Is there any special way to read newsock->sk ?

how do i pass the ebpf verifier?


Solution

  • You are on the right track. In your first example you are dereferencing newsock->sk in the function call with is not allowed directly.

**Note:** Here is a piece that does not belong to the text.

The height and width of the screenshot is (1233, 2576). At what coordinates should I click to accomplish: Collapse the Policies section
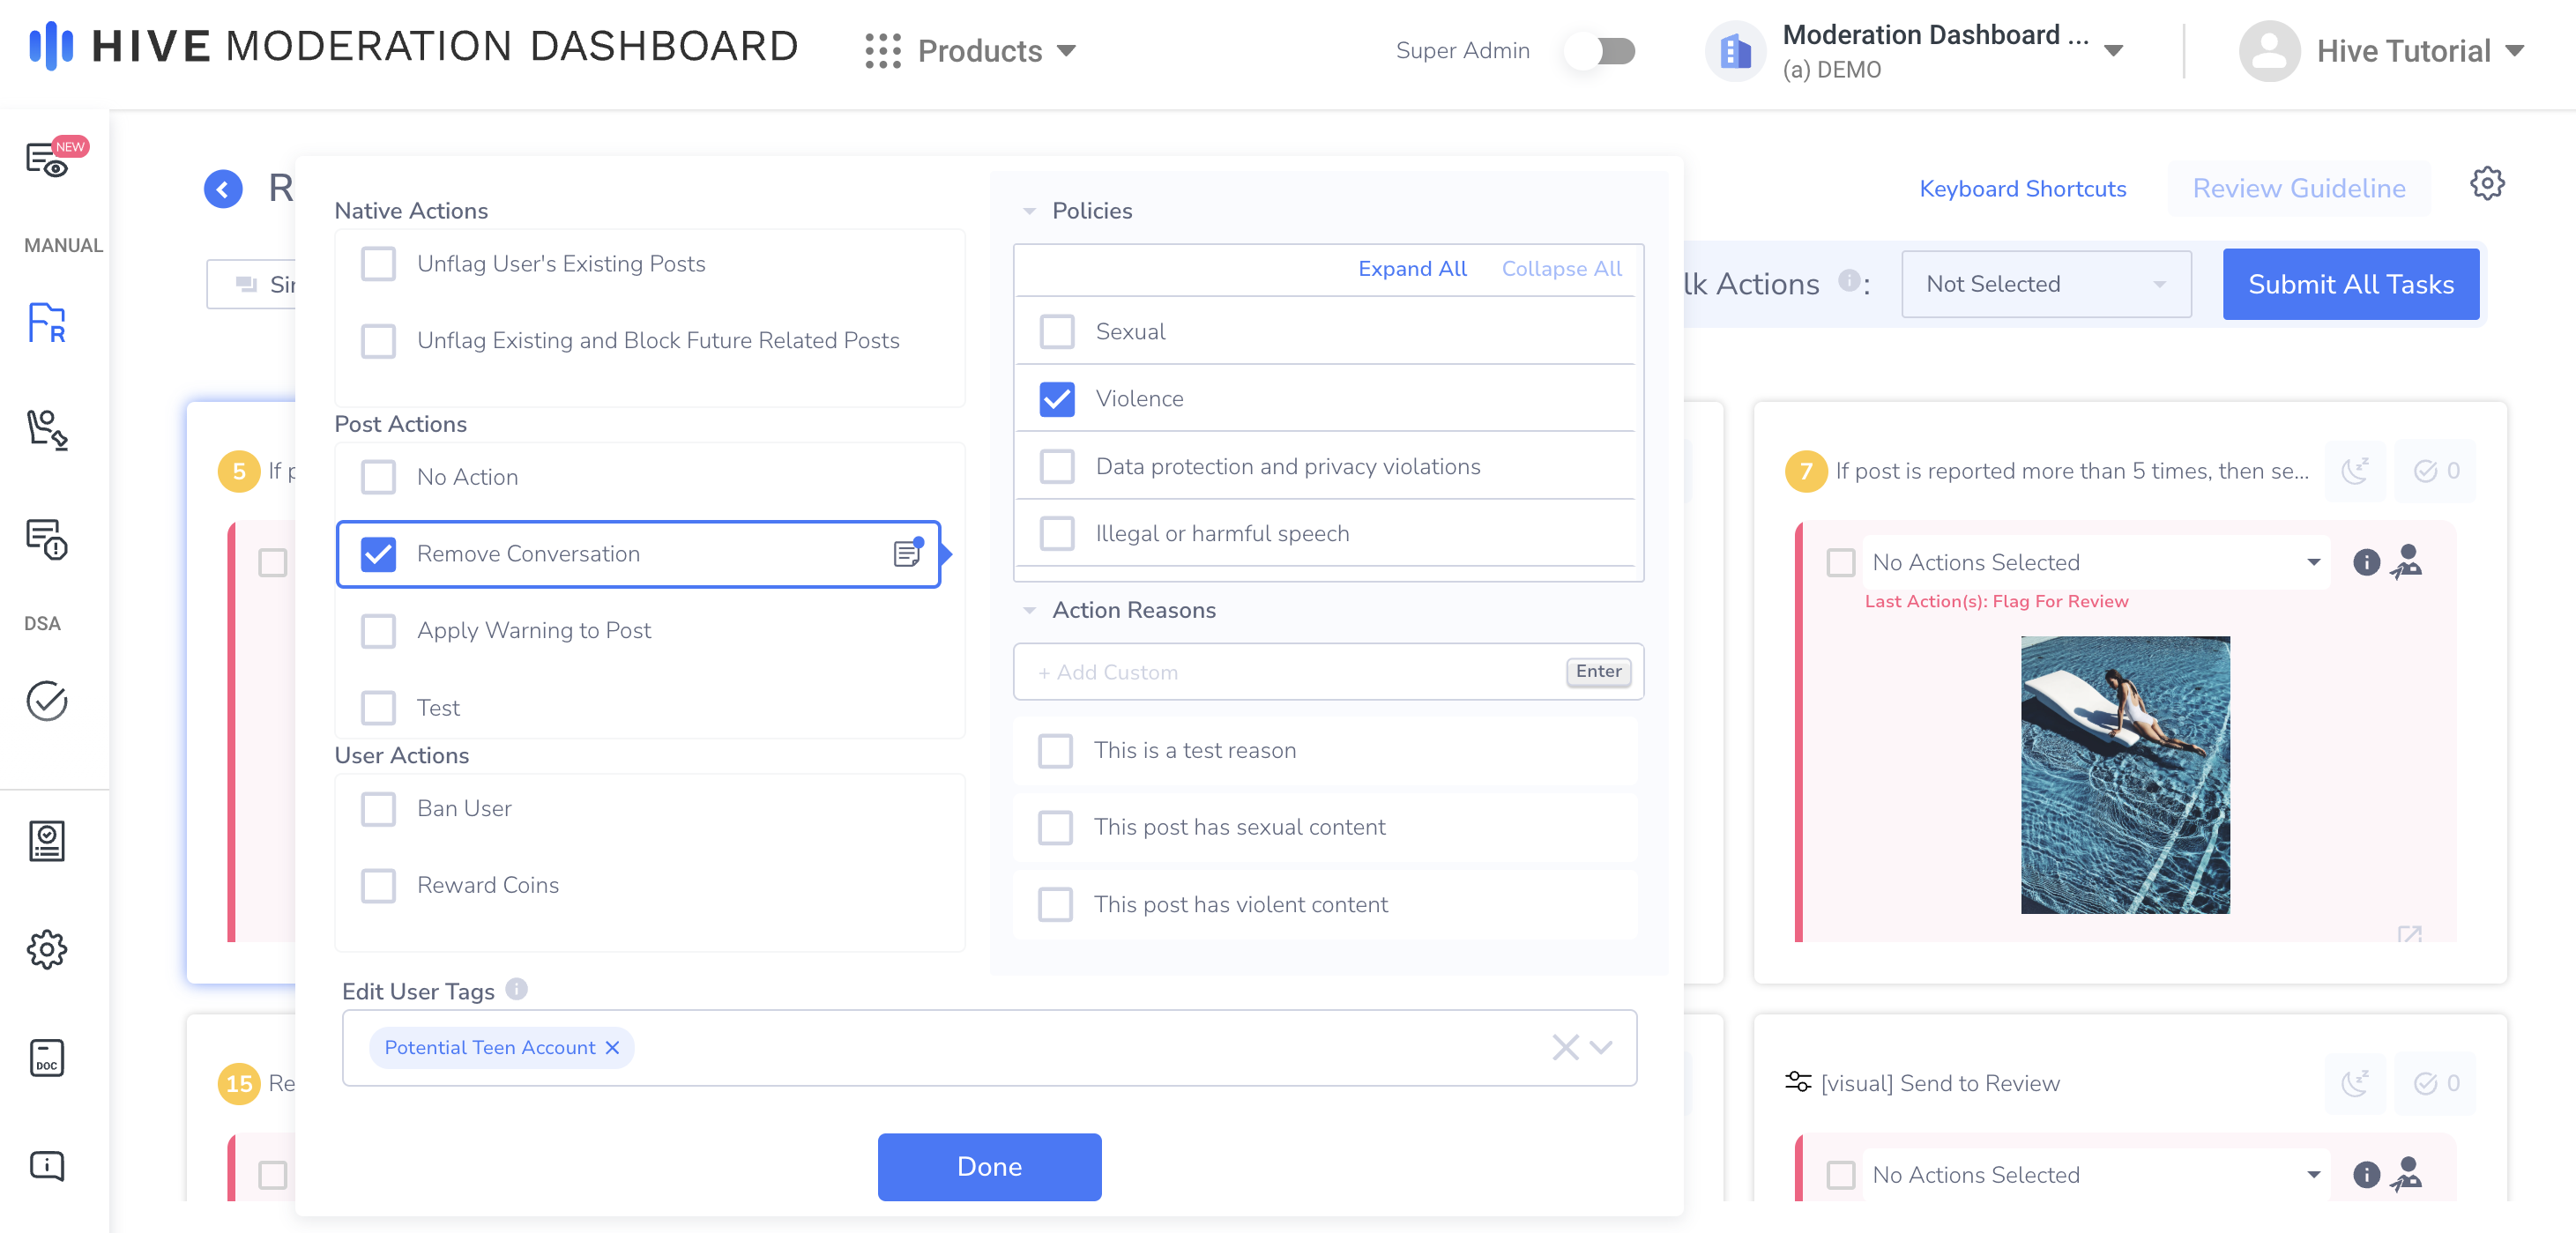(1029, 211)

    struct socket *newsock = (struct socket *)PT_REGS_PARM2(ctx);
    bpf_trace_printk("inet_accept called\n", sizeof("inet_accept called\n"));
    struct sock_key sk_key = {0, };
    extract_sock_key(newsock->sk, &sk_key);
    

    In the C world you are casting the pointer in PARAM2 to a (struct socket *) but the verifier does not see that. It only sees that you took a number but it doesn't know that type it is or even that it is a pointer. So you can't dereference using *newsock, you need to do it via bpf_probe_read_kernel.

    In your last program, you made a simple mistake:

    struct socket *newsock = (struct socket *)PT_REGS_PARM2(ctx);
    if (newsock == NULL) {
        return 0;
    }
    
    __u16 type = 0;
    bpf_probe_read_kernel(&type, sizeof(__u16), &newsock->type);
    
    struct sock *sk = NULL;
    bpf_probe_read_kernel(sk, sizeof(sk), newsock->sk);
    

    When you write &newsock->type this translates into netsock + offsetof(newsock.type) because you take the address of the dereferenced field. So no actual memory is read, that is valid.

    But when you write newsock->sk without taking the address you actually perform a memory lookup which isn't allowed. So you should write it as &newsock->sk as well even though the value contained in the field is a pointer.